De los cuatro evangelios del Nuevo Testamento, el de Juan tiene características peculiares. A diferencia de los sinópticos, Juan realizó una selección de acontecimientos de la vida de Jesús original. Son escasos los milagros que menciona –siete para ser exactos– y parece más interesado en las enseñanzas de Jesús, especialmente las comunicadas de manera privada a sus próximos, que en otras acciones. Nada sabríamos de Lázaro o Nicodemo si no fuera por Juan.
Durante mucho tiempo se pensó que Juan había escrito tardíamente el Evangelio, seguramente cuando ya estaban redactados los otros tres. Sin embargo, cuando se analiza desde una perspectiva histórica su contenido se ve que es un texto antiguo, quizá de la decada de los cuarenta del siglo I, cuyo manuscrito más antiguo, el de John Rylands, debe de ser de la última década de ese primer siglo de nuestra era. Juan me impresiona por la manera en que se acerca al ser humano relatando cómo Jesús se negó a que apedrearan a una adúltera, cómo rehusó que lo nombraran rey, cómo supo leer en el pasado de la samaritana ofreciéndole esperanza o cómo lloró al saber de la muerte de un amigo. Al igual que la referencia a la resurrección de Lázaro o a la carrera entre Juan y Pedro para llegar a la tumba vacía de Jesús, se trata de episodios cuya relevancia no resulta baladí, pero que sólo fueron transmitidos por Juan. Gracias a él sabemos algo más de las dudas de Tomás o la relación de Juan con el sumo sacerdote judío.
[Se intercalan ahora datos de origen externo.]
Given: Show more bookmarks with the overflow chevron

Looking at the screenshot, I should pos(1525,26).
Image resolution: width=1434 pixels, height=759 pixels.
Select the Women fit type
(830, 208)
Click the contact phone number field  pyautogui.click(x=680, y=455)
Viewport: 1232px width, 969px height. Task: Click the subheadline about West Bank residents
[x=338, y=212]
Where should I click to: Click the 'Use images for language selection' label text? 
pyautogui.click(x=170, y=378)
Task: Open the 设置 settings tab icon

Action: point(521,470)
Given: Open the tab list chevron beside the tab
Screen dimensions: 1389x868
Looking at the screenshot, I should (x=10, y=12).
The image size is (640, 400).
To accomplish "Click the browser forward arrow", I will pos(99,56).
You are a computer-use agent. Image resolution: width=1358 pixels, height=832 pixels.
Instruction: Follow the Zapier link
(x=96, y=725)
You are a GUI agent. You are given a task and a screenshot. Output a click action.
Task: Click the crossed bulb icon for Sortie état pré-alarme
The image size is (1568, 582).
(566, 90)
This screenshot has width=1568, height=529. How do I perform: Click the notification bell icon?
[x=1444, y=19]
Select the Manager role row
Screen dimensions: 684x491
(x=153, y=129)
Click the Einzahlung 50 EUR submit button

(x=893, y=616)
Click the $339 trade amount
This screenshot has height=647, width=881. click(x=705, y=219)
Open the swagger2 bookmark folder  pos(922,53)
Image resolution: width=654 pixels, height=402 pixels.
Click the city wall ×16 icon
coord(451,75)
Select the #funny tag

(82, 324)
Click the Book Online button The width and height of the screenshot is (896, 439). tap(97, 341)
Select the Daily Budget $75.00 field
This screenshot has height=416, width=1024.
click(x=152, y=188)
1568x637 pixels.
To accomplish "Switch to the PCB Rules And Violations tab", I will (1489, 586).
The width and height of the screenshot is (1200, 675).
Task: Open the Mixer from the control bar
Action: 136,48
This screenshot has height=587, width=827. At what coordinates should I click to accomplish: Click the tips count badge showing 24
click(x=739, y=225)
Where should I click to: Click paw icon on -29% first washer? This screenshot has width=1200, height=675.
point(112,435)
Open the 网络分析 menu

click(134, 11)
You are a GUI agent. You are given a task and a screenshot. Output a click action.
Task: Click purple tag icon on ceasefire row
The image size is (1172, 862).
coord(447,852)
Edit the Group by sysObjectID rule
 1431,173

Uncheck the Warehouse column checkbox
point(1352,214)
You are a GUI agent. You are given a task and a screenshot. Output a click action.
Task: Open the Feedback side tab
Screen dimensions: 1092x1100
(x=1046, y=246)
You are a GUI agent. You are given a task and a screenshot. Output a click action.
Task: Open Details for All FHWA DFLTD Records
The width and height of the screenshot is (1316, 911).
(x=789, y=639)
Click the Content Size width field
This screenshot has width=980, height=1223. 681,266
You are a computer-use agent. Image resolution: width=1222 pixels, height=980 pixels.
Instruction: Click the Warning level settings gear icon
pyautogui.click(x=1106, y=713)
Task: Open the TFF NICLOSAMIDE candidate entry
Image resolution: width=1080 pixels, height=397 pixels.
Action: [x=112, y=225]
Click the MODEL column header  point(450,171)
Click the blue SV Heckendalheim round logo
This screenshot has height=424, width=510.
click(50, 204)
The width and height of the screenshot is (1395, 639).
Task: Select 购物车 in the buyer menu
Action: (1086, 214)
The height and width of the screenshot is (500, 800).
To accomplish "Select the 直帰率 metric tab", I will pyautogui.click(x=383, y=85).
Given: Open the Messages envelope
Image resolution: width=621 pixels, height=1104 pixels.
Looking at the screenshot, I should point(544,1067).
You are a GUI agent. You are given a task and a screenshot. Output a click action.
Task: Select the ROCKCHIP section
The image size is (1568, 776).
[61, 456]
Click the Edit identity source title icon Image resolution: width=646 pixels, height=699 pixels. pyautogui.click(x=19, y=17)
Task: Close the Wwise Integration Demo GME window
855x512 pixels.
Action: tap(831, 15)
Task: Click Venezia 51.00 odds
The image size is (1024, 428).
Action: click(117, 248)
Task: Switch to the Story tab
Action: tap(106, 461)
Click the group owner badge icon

Pero, por encima de todo, el texto de Juan es un texto donde se recoge lo que un sabio británico denominó «el evangelio en miniatura», esa referencia de Jesús en la que afirma: «De tal manera amó Dios al mundo que envió a Su Hijo para que todo el que cree en el no se pierda sino que tenga vida eterna» (Juan 3, 16). Pocas lecturas son mas apropiadas para estos días que la de este texto incomparable del cristianismo primitivo.